James R. Hull - Notes on OpenAI’s Retrieval Process

Boris (tech engineer at OpenAI) on that retrieval slide:

There’s so much to be said about this, but key is a good evaluation framework, and then doubling down on understanding what went wrong. Possibilities: 1. Outdated, inaccurate or contradictory information in source documents 2. Retrieval failure 3. Answer synthesis 4. Unclear query 5. Bad evaluation by a human reviewer

It’s a definite art, but fun to engineer.

More on retrieval (Yi Ding):

A few thoughts on how OpenAI is implementing RAG in the new Assistants Retrieval tool before I was locked out.

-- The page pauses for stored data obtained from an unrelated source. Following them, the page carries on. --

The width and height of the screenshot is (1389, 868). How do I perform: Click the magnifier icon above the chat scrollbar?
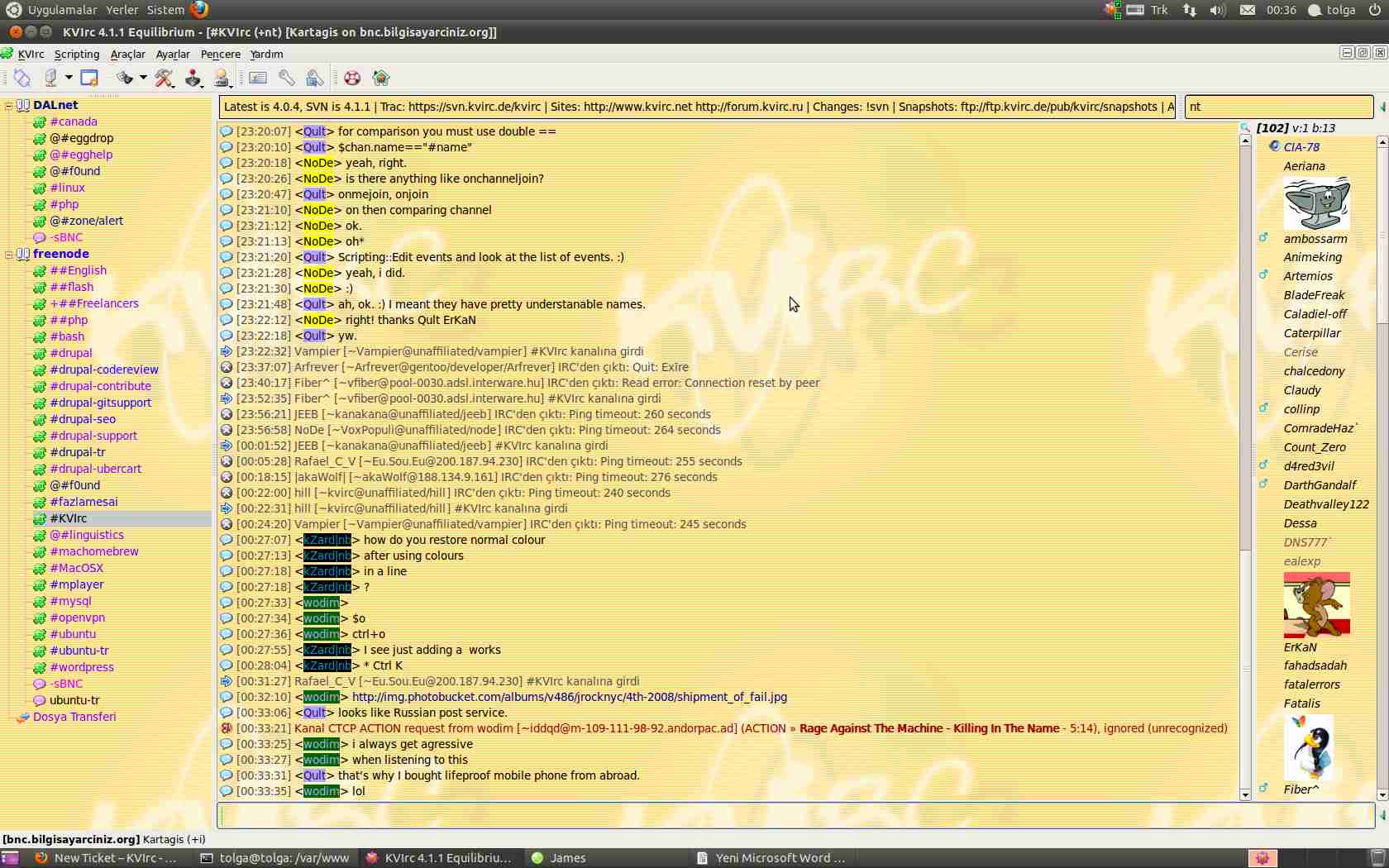(1245, 128)
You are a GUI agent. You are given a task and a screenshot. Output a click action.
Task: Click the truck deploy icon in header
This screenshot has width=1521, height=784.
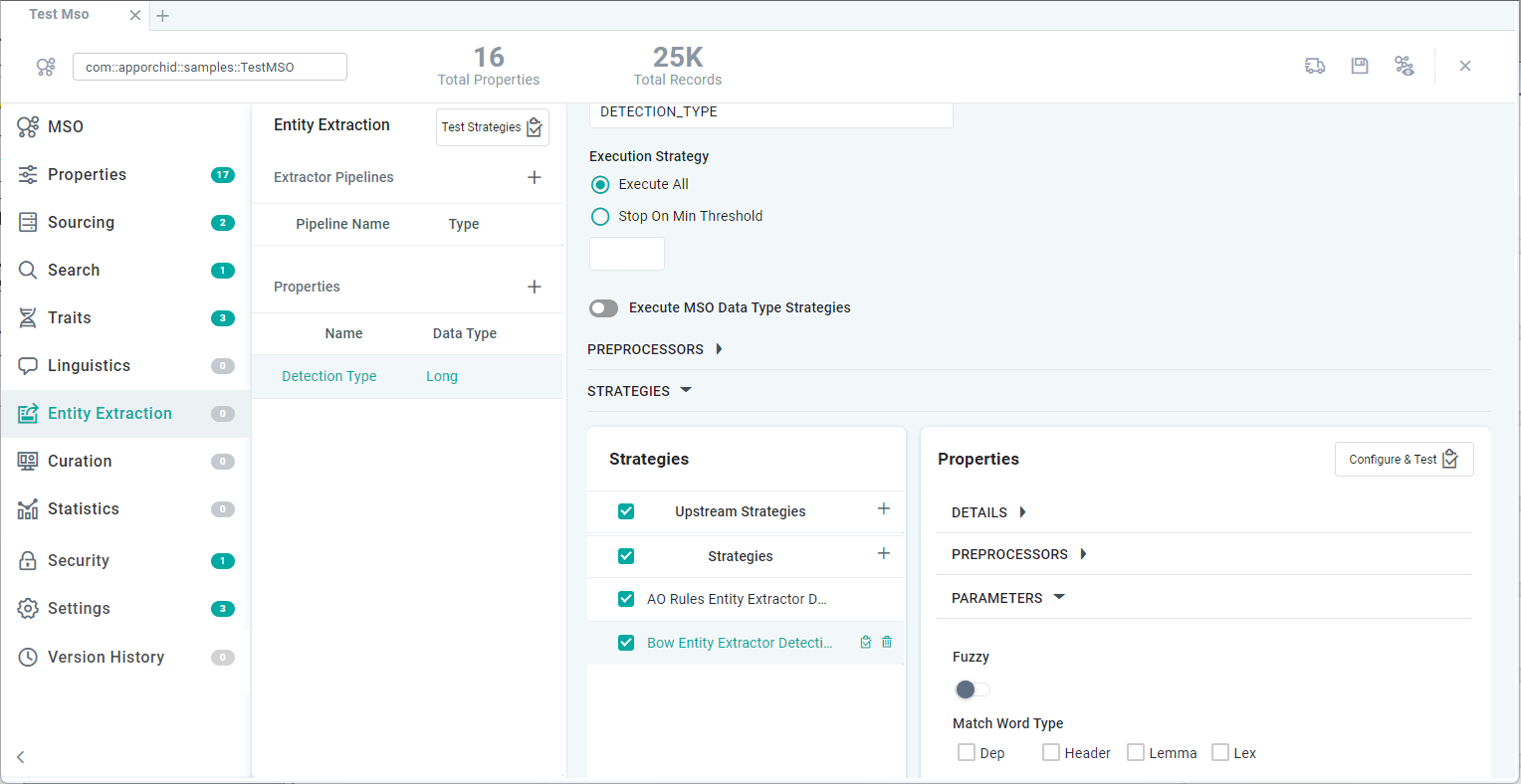[1314, 66]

They’re splitting on newlines. You can tell because they forget to insert the newlines back between the splits when giving you the reference (red squiggles).
The reference is contiguous. I haven’t tried more complicated questions so can’t rule out that they would do some kind of subquestion decomposition, but the queries I tried all just gave a single reference.
The number of chunks returned is variable. This indicates some kind of “small to big” strategy where they retrieve more context than they match. Perhaps something similar to our AutoMergingRetriever https://docs.llamaindex.ai/en/stable/examples/retrievers/auto_merging_retriever.html w/ some kind of similarity cutoff but worth a bit more investigation.
They have some trouble handling UTF-8.

In general, very bleeding edge still, but look forward to seeing how this evolves.